[Pixel coordinate grounding data]
- - -
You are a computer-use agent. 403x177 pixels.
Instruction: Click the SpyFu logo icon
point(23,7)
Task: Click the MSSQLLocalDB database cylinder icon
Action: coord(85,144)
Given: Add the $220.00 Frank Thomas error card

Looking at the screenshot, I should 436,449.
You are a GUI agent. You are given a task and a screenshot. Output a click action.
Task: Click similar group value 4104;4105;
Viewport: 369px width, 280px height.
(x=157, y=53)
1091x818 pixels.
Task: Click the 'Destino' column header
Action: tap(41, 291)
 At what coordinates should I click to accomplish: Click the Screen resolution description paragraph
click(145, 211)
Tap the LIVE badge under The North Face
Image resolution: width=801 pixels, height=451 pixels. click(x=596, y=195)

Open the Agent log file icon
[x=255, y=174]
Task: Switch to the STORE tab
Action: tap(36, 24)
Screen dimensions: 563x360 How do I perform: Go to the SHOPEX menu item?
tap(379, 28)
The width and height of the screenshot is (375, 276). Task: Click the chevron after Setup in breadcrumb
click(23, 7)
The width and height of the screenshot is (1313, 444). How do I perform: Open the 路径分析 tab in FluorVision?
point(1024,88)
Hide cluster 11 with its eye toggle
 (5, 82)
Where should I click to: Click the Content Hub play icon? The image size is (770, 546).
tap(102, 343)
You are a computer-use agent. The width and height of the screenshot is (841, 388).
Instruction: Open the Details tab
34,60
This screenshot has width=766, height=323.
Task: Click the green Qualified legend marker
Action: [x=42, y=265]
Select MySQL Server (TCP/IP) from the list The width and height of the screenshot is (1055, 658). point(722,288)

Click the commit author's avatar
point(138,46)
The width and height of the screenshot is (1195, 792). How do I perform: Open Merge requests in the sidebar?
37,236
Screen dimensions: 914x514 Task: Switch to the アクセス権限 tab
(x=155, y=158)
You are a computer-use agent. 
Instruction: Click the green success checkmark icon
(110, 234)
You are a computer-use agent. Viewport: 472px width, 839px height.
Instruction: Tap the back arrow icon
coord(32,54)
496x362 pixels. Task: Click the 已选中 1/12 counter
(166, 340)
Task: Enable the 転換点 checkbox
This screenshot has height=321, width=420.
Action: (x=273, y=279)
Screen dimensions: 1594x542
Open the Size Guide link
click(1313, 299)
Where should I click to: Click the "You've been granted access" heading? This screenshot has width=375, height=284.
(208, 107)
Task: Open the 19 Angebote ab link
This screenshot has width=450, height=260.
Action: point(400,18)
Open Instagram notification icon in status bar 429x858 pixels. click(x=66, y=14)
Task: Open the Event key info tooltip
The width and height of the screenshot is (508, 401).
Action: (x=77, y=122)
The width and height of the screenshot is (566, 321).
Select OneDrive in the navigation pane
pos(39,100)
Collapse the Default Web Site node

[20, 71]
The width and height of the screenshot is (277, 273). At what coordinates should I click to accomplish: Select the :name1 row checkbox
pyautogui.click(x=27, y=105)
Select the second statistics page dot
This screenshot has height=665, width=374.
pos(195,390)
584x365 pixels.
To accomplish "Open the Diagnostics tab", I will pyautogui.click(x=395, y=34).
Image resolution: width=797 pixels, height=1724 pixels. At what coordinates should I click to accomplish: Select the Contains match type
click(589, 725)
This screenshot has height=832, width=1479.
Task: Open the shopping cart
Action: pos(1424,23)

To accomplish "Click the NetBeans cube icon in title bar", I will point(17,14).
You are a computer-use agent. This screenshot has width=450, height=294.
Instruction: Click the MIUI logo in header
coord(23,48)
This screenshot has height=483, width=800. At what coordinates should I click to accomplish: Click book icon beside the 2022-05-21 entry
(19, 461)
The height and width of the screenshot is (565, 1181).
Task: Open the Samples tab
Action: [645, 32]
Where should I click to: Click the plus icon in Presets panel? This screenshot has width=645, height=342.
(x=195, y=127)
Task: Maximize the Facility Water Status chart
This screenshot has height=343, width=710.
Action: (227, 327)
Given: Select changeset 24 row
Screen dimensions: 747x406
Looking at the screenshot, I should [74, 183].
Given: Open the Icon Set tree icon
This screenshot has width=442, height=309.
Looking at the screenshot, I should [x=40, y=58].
- - -
# PROBLEM REQUIREMENTS:
Your task is to reproduce all of the records exactly.

# YOUR SOLUTION:
You are a computer-use agent. 403x177 pixels.
Instruction: Click the SpyFu logo icon
point(23,7)
Task: Click the MSSQLLocalDB database cylinder icon
Action: coord(85,144)
Given: Add the $220.00 Frank Thomas error card

Looking at the screenshot, I should 436,449.
You are a GUI agent. You are given a task and a screenshot. Output a click action.
Task: Click similar group value 4104;4105;
Viewport: 369px width, 280px height.
(x=157, y=53)
1091x818 pixels.
Task: Click the 'Destino' column header
Action: tap(41, 291)
 At what coordinates should I click to accomplish: Click the Screen resolution description paragraph
click(145, 211)
Tap the LIVE badge under The North Face
Image resolution: width=801 pixels, height=451 pixels. click(x=596, y=195)

Open the Agent log file icon
[x=255, y=174]
Task: Switch to the STORE tab
Action: tap(36, 24)
Screen dimensions: 563x360 How do I perform: Go to the SHOPEX menu item?
tap(379, 28)
The width and height of the screenshot is (375, 276). Task: Click the chevron after Setup in breadcrumb
click(23, 7)
The width and height of the screenshot is (1313, 444). How do I perform: Open the 路径分析 tab in FluorVision?
point(1024,88)
Hide cluster 11 with its eye toggle
 (5, 82)
Where should I click to: Click the Content Hub play icon? The image size is (770, 546).
tap(102, 343)
You are a computer-use agent. The width and height of the screenshot is (841, 388).
Instruction: Open the Details tab
34,60
This screenshot has width=766, height=323.
Task: Click the green Qualified legend marker
Action: [x=42, y=265]
Select MySQL Server (TCP/IP) from the list The width and height of the screenshot is (1055, 658). point(722,288)

Click the commit author's avatar
point(138,46)
The width and height of the screenshot is (1195, 792). How do I perform: Open Merge requests in the sidebar?
37,236
Screen dimensions: 914x514 Task: Switch to the アクセス権限 tab
(x=155, y=158)
You are a computer-use agent. 
Instruction: Click the green success checkmark icon
(110, 234)
You are a computer-use agent. Viewport: 472px width, 839px height.
Instruction: Tap the back arrow icon
coord(32,54)
496x362 pixels. Task: Click the 已选中 1/12 counter
(166, 340)
Task: Enable the 転換点 checkbox
This screenshot has height=321, width=420.
Action: (x=273, y=279)
Screen dimensions: 1594x542
Open the Size Guide link
click(1313, 299)
Where should I click to: Click the "You've been granted access" heading? This screenshot has width=375, height=284.
(208, 107)
Task: Open the 19 Angebote ab link
This screenshot has width=450, height=260.
Action: point(400,18)
Open Instagram notification icon in status bar 429x858 pixels. click(x=66, y=14)
Task: Open the Event key info tooltip
The width and height of the screenshot is (508, 401).
Action: (x=77, y=122)
The width and height of the screenshot is (566, 321).
Select OneDrive in the navigation pane
pos(39,100)
Collapse the Default Web Site node

[20, 71]
The width and height of the screenshot is (277, 273). At what coordinates should I click to accomplish: Select the :name1 row checkbox
pyautogui.click(x=27, y=105)
Select the second statistics page dot
This screenshot has height=665, width=374.
pos(195,390)
584x365 pixels.
To accomplish "Open the Diagnostics tab", I will pyautogui.click(x=395, y=34).
Image resolution: width=797 pixels, height=1724 pixels. At what coordinates should I click to accomplish: Select the Contains match type
click(589, 725)
This screenshot has height=832, width=1479.
Task: Open the shopping cart
Action: pos(1424,23)

To accomplish "Click the NetBeans cube icon in title bar", I will point(17,14).
You are a computer-use agent. This screenshot has width=450, height=294.
Instruction: Click the MIUI logo in header
coord(23,48)
This screenshot has height=483, width=800. At what coordinates should I click to accomplish: Click book icon beside the 2022-05-21 entry
(19, 461)
The height and width of the screenshot is (565, 1181).
Task: Open the Samples tab
Action: [645, 32]
Where should I click to: Click the plus icon in Presets panel? This screenshot has width=645, height=342.
(x=195, y=127)
Task: Maximize the Facility Water Status chart
This screenshot has height=343, width=710.
Action: (227, 327)
Given: Select changeset 24 row
Screen dimensions: 747x406
Looking at the screenshot, I should [74, 183].
Given: Open the Icon Set tree icon
This screenshot has width=442, height=309.
Looking at the screenshot, I should [x=40, y=58].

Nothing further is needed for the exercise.